# What gives hay that good smell?



## nhbaler282 (Oct 5, 2009)

Well you know how you can smell hay and it has that good smell or walk by a hay barn and it smells good,but what nutrient in the hay gives it that smell? Is it plenty of nitrogen or potash or is it just the way it is cured? Some of my hay has a good smell and some of it doesn't just been wondering.


----------



## Tim/South (Dec 12, 2011)

That wonderful smell is the "good stuff" leaving the hay.

I enjoy the smell of a field as the hay is curing, enjoy the smell of freshly baled hay. Then I am reminded that the good smell is leaving never to return. And it is taking some nutrients along for the ride.


----------



## Hayman1 (Jul 6, 2013)

I had an old salty dog once tell me "If it don't smell, it ain't no good". Realize that is not an answer about what makes it smell-that must be various volitile organic acids being released by off-gasing.

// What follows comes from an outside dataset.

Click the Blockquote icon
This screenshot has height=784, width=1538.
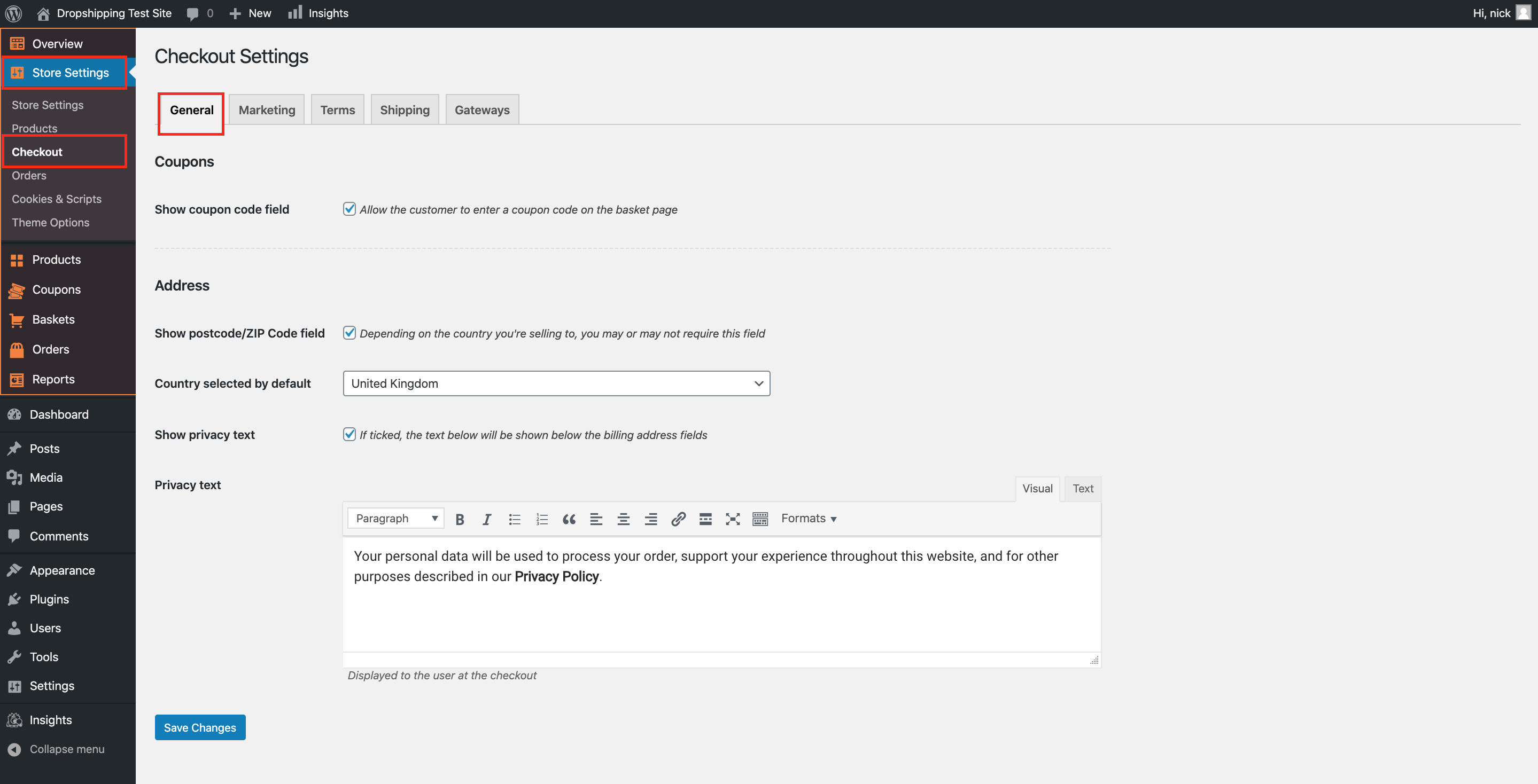(x=569, y=519)
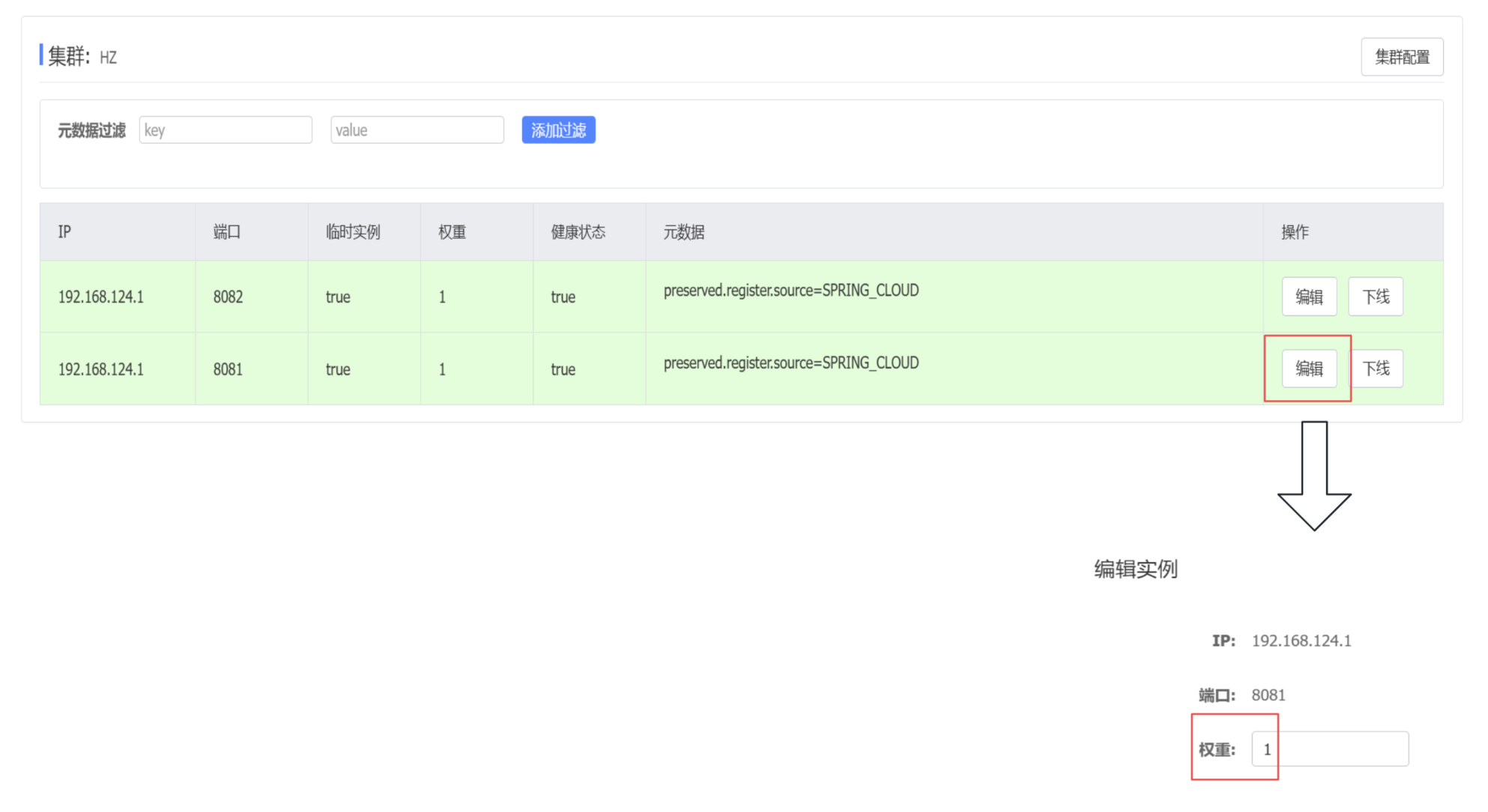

By the way, what ever it is, Teff hay has a tripple dose of it.


----------



## hog987 (Apr 5, 2011)

Even if that nice sweet smell is taking something away it is still better than any foul smell coming from the hay.


----------



## JM.Shook (Jul 22, 2013)

I believe its called coumarin.


----------



## Teslan (Aug 20, 2011)

Have you guys ever smelled an alfalfa field after it's been flood irrigated? Not rained on or pivot irrigated, but flood irrigated. That is one of the best smells around.


----------